A boy pulls a sled with a force of 40N on a rope 2.5 meters long. The end that he holds is 1.5 meters higher than the end attached to the sled. What is the magnitude of the horizontal component that acts to pull the sled forward?
Answer
To find the magnitude of the horizontal component that acts to pull the sled forward, we can use trigonometry.
First, let's visualize the situation. We have a right-angled triangle formed by the rope, with the vertical distance of 1.5 meters and the horizontal distance of 2.5 meters. The force of 40N is being applied at an angle between the vertical and horizontal directions.
The horizontal component of the force is what we are trying to find. Let's call it Fx.
To find Fx, we can use the trigonometric function cosine. The cosine of an angle is equal to the adjacent side divided by the hypotenuse. In this case, the adjacent side is Fx, and the hypotenuse is the force of 40N.
Therefore, we have:
cos(angle) = Fx / 40N
Now, we need to find the angle between the vertical and horizontal directions. In this case, that angle can be found using the opposite side and the adjacent side.

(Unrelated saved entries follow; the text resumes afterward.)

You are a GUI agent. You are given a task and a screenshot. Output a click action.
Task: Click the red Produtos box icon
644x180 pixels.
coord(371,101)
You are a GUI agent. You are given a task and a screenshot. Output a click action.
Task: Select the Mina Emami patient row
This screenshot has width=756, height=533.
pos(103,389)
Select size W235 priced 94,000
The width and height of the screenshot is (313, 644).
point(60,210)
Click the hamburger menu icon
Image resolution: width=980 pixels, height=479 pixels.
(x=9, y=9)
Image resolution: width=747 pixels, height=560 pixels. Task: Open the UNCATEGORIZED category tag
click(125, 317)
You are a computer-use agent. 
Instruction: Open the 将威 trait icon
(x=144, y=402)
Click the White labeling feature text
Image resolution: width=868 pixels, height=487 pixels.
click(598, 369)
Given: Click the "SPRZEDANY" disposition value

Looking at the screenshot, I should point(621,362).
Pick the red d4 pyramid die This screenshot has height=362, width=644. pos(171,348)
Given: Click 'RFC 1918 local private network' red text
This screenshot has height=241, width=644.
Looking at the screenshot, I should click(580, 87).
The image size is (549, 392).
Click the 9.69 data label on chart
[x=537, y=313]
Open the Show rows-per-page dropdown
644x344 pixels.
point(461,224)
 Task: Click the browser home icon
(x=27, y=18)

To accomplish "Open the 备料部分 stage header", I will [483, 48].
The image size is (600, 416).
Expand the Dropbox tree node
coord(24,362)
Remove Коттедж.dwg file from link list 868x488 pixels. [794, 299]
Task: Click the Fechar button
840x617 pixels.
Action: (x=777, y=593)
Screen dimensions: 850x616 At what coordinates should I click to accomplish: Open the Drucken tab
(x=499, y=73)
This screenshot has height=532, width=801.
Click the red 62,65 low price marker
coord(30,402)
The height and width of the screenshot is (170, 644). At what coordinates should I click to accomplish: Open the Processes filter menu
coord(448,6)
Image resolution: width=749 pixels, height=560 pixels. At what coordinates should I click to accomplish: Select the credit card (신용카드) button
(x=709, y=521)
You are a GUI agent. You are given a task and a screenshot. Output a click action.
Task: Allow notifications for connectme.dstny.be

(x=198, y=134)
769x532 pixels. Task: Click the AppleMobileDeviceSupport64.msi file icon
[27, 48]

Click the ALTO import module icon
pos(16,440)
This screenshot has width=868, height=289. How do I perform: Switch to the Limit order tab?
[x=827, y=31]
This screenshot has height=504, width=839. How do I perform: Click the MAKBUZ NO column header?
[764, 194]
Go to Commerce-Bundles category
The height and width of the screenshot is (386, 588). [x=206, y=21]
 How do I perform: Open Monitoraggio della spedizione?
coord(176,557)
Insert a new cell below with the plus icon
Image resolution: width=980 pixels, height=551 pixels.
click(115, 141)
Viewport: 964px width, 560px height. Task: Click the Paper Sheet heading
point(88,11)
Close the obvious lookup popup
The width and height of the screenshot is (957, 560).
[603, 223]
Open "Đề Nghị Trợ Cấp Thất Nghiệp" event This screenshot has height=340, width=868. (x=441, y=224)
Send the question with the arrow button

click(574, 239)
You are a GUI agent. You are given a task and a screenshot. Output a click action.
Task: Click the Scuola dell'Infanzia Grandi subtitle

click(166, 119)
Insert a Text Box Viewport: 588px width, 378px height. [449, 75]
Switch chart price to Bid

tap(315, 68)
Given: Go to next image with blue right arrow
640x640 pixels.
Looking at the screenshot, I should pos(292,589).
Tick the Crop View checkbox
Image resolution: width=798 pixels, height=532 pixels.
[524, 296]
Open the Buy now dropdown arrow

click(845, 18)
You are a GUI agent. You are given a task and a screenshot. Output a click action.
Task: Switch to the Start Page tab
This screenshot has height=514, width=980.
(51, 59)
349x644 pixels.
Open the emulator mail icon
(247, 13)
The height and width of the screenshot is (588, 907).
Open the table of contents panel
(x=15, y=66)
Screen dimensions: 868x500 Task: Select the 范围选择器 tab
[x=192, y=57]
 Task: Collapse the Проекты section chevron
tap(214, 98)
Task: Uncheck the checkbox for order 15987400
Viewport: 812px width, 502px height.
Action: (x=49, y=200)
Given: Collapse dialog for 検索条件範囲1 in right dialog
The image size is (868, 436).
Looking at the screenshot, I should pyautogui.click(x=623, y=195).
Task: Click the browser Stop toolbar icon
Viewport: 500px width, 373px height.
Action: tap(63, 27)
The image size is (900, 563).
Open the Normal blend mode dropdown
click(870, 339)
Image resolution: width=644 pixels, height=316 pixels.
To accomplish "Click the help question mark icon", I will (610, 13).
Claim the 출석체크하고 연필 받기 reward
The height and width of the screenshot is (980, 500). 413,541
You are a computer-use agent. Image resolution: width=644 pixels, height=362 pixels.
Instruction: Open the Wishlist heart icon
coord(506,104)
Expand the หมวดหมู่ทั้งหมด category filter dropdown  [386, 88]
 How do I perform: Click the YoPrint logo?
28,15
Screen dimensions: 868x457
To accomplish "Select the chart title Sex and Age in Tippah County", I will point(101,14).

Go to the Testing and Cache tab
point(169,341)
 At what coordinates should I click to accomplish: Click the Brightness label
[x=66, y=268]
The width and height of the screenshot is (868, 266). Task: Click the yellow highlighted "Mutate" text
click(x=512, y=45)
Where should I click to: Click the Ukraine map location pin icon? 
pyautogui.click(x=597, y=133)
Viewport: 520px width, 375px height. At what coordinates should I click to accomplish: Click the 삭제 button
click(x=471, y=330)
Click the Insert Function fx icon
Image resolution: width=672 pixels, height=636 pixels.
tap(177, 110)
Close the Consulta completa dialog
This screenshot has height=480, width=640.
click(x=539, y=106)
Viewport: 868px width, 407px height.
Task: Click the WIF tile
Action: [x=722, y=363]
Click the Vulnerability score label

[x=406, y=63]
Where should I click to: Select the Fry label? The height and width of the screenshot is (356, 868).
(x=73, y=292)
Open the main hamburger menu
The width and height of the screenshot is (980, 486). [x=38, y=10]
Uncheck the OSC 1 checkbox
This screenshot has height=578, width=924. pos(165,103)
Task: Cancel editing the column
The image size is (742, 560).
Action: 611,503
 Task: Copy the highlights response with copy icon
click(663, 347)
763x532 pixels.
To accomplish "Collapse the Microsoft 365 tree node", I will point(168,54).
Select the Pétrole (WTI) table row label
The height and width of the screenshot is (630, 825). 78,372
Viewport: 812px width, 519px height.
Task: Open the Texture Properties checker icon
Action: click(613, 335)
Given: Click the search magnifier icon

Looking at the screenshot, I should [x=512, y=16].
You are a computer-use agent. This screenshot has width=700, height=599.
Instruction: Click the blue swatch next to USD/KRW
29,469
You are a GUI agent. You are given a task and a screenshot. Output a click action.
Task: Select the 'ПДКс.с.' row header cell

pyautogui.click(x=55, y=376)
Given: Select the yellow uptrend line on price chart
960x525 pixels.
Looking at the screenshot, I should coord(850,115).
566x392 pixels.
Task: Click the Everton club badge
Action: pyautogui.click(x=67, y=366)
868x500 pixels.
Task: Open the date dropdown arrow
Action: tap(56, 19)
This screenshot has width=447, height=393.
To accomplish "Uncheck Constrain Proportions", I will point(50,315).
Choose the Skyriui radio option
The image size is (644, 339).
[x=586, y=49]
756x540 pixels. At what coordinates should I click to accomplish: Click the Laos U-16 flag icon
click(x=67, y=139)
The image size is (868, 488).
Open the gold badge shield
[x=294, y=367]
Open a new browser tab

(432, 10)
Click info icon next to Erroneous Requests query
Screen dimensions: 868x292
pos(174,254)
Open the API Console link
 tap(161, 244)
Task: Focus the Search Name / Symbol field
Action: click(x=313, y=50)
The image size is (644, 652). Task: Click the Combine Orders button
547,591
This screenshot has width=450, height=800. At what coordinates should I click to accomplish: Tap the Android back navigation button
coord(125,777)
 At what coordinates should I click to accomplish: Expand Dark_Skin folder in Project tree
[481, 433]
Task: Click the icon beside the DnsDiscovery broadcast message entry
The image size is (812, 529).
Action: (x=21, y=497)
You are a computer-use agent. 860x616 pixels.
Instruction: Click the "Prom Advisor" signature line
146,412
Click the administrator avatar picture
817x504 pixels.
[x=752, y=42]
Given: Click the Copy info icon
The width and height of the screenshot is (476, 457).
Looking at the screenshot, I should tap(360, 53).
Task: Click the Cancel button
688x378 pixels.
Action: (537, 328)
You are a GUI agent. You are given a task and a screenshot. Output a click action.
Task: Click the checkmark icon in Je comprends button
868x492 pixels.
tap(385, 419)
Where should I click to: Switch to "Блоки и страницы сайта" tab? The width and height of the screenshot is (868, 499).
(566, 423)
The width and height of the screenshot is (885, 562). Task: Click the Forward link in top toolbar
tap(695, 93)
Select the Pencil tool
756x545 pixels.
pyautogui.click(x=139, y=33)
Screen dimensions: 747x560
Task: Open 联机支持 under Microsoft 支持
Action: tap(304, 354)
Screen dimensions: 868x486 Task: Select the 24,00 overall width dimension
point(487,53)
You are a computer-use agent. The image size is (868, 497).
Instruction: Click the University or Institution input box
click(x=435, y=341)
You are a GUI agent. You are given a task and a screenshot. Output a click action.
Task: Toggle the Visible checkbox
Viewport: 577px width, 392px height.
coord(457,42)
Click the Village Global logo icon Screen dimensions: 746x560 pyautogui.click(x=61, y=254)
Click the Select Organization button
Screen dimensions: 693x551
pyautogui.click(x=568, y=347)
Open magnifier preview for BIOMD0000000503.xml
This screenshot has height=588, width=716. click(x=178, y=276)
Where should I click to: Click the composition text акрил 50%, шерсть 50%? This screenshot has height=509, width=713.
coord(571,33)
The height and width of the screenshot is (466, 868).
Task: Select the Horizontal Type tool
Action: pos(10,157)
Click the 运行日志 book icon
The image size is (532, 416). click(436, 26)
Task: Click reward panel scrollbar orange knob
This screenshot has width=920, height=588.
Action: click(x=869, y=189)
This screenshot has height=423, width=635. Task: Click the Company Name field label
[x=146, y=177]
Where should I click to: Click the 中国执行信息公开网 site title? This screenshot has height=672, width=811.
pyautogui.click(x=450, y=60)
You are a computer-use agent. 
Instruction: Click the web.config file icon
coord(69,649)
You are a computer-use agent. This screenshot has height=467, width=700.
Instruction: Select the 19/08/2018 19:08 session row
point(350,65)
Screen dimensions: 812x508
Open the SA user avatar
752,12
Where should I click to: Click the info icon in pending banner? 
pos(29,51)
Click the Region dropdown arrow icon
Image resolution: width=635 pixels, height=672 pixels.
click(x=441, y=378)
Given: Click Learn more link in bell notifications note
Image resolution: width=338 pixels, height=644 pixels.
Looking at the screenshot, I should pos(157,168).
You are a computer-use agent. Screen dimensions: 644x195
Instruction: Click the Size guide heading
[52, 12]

The opposite side represents the vertical distance of 1.5 meters, and the adjacent side is the horizontal distance of 2.5 meters. To find the angle, we can use the trigonometric function tangent:
tan(angle) = opposite / adjacent
In this case, we have:
tan(angle) = 1.5m / 2.5m
Now, we can solve for the angle using the inverse tangent function (often denoted as arctan or atan):
angle = atan(tan(angle))
Once we have the angle, we can substitute it back into the equation for cosine:
cos(angle) = Fx / 40N
Now we can solve for Fx by rearranging the equation:
Fx = cos(angle) * 40N
By substituting the calculated angle into the equation, we can find the magnitude of the horizontal component that acts to pull the sled forward.